Unit quaternions, known as versors, provide a convenient mathematical notation for representing spatial orientations and rotations of elements in three dimensional space. Specifically, they encode information about an axis-angle rotation about an arbitrary axis. Rotation and orientation quaternions have applications in computer graphics,^[1] computer vision, robotics,^[2] navigation, molecular dynamics, flight dynamics,^[3] orbital mechanics of satellites,^[4] and crystallographic texture analysis.^[5]

When used to represent rotation, unit quaternions are also called rotation quaternions as they represent the 3D rotation group. When used to represent an orientation (rotation relative to a reference coordinate system), they are called orientation quaternions or attitude quaternions. A spatial rotation around a fixed point of ${\displaystyle \theta }$ radians about a unit axis ${\displaystyle (X,Y,Z)}$ that denotes the Euler axis is given by the quaternion ${\displaystyle (C,X\,S,Y\,S,Z\,S)}$, where ${\displaystyle C=\cos(\theta /2)}$ and ${\displaystyle S=\sin(\theta /2)}$.

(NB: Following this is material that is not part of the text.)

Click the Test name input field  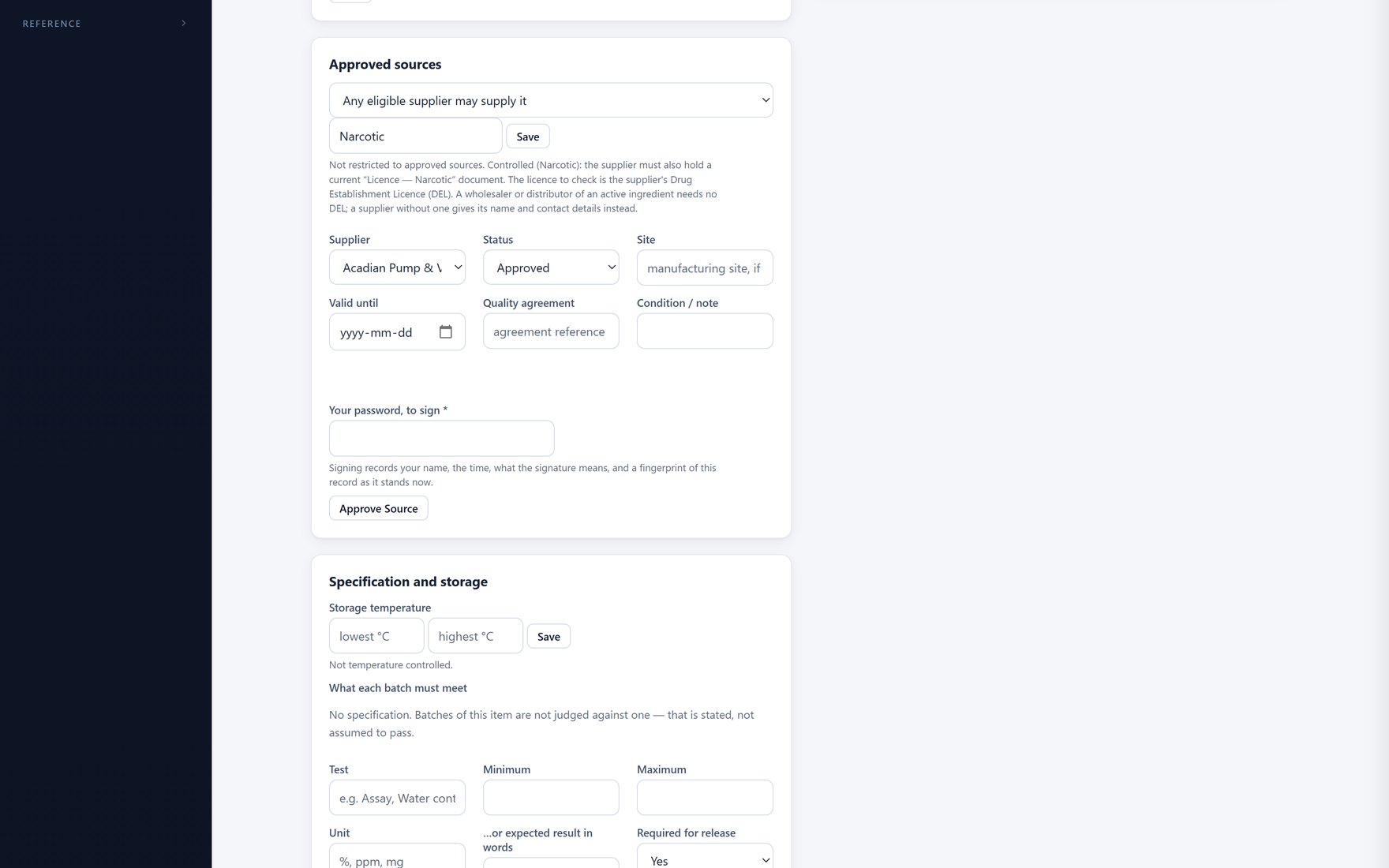tap(397, 798)
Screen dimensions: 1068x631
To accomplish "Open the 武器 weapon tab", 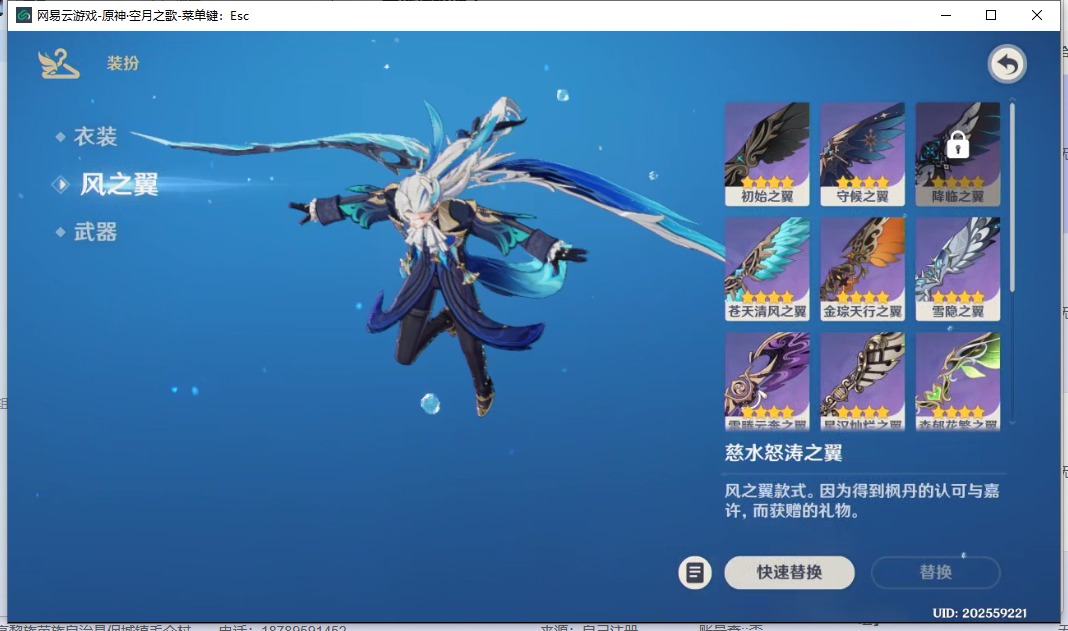I will 95,232.
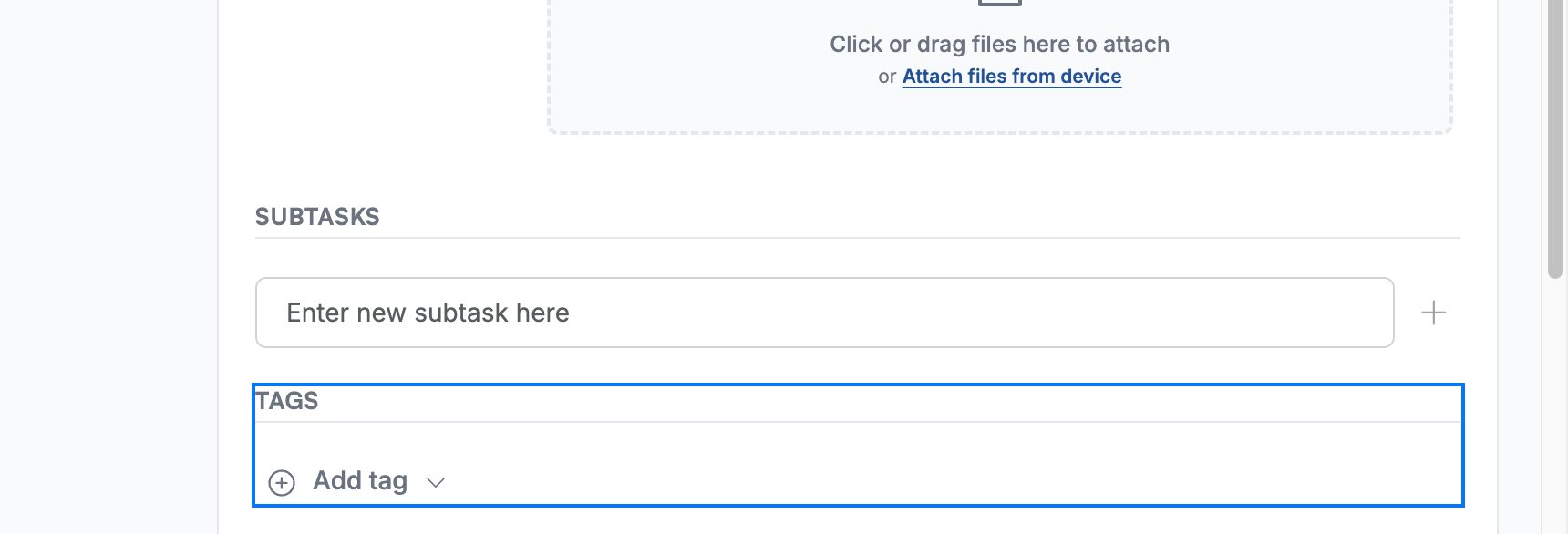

Compared to rotation matrices, quaternions are more compact, efficient, and numerically stable. Compared to Euler angles, they are simpler to compose. However, they are not as intuitive and easy to understand and, due to the periodic nature of sine and cosine, rotation angles differing precisely by the natural period will be encoded into identical quaternions and recovered angles in radians will be limited to ${\displaystyle [0,2\pi ]}$.